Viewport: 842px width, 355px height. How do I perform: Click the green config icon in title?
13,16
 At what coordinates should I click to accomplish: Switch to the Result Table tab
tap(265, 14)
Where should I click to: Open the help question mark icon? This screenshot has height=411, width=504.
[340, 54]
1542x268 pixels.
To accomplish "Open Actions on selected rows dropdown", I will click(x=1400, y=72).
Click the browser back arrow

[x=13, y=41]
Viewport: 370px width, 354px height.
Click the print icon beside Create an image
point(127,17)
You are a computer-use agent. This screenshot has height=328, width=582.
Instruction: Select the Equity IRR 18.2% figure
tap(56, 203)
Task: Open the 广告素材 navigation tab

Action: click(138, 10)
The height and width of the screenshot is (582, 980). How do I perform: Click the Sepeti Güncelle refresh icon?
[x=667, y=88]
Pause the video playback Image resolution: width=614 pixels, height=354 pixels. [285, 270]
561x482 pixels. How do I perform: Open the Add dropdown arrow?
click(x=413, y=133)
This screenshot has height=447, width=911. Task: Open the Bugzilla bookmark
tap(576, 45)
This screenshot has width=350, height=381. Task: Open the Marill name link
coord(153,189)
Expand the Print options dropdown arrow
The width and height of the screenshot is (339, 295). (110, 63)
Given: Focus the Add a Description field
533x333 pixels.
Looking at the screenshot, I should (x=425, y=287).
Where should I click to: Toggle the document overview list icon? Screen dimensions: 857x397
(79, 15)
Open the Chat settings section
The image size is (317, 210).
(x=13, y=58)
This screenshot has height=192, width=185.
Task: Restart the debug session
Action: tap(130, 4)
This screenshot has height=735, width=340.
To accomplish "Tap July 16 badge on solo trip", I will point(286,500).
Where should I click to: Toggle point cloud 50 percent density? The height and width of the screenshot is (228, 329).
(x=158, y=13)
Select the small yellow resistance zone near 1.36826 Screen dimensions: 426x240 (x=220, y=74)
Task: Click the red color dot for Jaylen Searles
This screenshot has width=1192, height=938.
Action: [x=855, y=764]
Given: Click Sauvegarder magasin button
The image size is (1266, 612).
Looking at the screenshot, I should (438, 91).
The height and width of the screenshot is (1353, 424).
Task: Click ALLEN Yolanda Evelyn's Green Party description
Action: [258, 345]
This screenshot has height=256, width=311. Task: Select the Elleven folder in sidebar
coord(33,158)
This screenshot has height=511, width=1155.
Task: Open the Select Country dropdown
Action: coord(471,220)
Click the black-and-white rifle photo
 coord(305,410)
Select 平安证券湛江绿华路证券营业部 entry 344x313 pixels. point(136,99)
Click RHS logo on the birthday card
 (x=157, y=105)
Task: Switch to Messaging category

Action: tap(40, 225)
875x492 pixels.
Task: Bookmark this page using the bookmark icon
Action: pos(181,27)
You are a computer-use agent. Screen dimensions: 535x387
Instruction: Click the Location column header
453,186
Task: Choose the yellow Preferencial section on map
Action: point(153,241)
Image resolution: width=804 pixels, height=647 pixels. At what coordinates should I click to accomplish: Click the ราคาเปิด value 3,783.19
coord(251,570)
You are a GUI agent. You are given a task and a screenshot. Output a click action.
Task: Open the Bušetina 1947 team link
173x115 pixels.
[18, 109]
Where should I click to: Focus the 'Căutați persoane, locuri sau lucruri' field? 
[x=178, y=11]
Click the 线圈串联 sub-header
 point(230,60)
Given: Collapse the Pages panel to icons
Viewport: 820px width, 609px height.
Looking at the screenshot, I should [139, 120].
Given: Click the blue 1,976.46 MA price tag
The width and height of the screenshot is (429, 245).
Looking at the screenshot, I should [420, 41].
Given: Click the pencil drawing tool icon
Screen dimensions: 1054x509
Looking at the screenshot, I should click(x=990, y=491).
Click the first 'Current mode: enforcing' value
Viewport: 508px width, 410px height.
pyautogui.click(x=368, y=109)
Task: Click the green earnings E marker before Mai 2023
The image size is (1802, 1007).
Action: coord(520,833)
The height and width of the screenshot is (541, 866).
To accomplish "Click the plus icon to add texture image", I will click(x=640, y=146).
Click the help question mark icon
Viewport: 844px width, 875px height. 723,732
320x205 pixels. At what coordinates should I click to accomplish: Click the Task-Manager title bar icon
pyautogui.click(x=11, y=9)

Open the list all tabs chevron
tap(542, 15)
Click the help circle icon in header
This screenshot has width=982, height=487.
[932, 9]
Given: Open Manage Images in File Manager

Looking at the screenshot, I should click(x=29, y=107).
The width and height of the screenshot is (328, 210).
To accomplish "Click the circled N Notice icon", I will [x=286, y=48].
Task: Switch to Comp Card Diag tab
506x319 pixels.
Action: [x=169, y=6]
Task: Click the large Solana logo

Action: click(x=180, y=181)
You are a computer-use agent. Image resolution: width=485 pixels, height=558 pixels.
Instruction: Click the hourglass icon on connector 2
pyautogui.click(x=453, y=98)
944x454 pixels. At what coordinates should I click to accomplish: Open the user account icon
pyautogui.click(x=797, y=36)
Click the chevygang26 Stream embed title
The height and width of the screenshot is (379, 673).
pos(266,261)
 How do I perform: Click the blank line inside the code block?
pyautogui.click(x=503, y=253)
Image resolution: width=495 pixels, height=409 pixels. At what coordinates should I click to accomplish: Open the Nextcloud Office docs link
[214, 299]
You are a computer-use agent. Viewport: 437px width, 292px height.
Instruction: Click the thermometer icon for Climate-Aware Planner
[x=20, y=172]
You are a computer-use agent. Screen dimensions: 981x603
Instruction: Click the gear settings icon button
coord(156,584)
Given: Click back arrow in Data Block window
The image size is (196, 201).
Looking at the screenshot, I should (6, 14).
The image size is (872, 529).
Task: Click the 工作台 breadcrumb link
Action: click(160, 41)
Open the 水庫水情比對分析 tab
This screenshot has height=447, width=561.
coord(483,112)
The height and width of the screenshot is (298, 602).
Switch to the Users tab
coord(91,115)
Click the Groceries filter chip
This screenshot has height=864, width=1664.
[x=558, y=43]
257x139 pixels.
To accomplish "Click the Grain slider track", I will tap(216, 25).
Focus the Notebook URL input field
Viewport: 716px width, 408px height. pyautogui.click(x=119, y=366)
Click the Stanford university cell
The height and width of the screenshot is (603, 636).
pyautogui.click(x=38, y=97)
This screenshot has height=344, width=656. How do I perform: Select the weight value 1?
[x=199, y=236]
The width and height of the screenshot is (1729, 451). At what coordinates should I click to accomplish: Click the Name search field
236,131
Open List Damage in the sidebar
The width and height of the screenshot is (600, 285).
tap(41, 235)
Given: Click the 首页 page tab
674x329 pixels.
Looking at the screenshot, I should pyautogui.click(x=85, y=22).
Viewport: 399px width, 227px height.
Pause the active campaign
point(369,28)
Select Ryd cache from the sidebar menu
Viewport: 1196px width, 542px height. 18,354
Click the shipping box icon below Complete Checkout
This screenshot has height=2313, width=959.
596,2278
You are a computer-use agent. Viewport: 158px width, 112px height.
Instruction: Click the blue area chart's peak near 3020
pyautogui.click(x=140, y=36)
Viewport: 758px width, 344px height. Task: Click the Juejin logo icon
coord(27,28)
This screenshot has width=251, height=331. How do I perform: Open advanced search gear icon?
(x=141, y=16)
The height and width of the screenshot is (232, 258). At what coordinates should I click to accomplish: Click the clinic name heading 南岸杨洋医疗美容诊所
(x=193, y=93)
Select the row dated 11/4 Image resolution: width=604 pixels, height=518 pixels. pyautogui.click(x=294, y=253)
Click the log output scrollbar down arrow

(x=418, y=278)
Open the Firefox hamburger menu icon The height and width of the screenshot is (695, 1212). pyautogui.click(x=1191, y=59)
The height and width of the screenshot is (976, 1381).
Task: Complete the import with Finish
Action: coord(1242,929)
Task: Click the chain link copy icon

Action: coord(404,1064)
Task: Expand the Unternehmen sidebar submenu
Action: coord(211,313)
■ ■ ■ ■ ■ ■ ■
__How to complete this task__
Could you retype exactly the lines above, starting at the line that contains "Viewport: 820px width, 609px height." and ending at the line that contains "Click the chevygang26 Stream embed title", and nothing more?

__Task result__
Viewport: 820px width, 609px height.
Looking at the screenshot, I should [139, 120].
Given: Click the blue 1,976.46 MA price tag
The width and height of the screenshot is (429, 245).
Looking at the screenshot, I should [420, 41].
Given: Click the pencil drawing tool icon
Screen dimensions: 1054x509
Looking at the screenshot, I should click(x=990, y=491).
Click the first 'Current mode: enforcing' value
Viewport: 508px width, 410px height.
pyautogui.click(x=368, y=109)
Task: Click the green earnings E marker before Mai 2023
The image size is (1802, 1007).
Action: coord(520,833)
The height and width of the screenshot is (541, 866).
To accomplish "Click the plus icon to add texture image", I will click(x=640, y=146).
Click the help question mark icon
Viewport: 844px width, 875px height. 723,732
320x205 pixels. At what coordinates should I click to accomplish: Click the Task-Manager title bar icon
pyautogui.click(x=11, y=9)

Open the list all tabs chevron
tap(542, 15)
Click the help circle icon in header
This screenshot has width=982, height=487.
[932, 9]
Given: Open Manage Images in File Manager

Looking at the screenshot, I should click(x=29, y=107).
The width and height of the screenshot is (328, 210).
To accomplish "Click the circled N Notice icon", I will [x=286, y=48].
Task: Switch to Comp Card Diag tab
506x319 pixels.
Action: [x=169, y=6]
Task: Click the large Solana logo

Action: click(x=180, y=181)
You are a computer-use agent. Image resolution: width=485 pixels, height=558 pixels.
Instruction: Click the hourglass icon on connector 2
pyautogui.click(x=453, y=98)
944x454 pixels. At what coordinates should I click to accomplish: Open the user account icon
pyautogui.click(x=797, y=36)
Click the chevygang26 Stream embed title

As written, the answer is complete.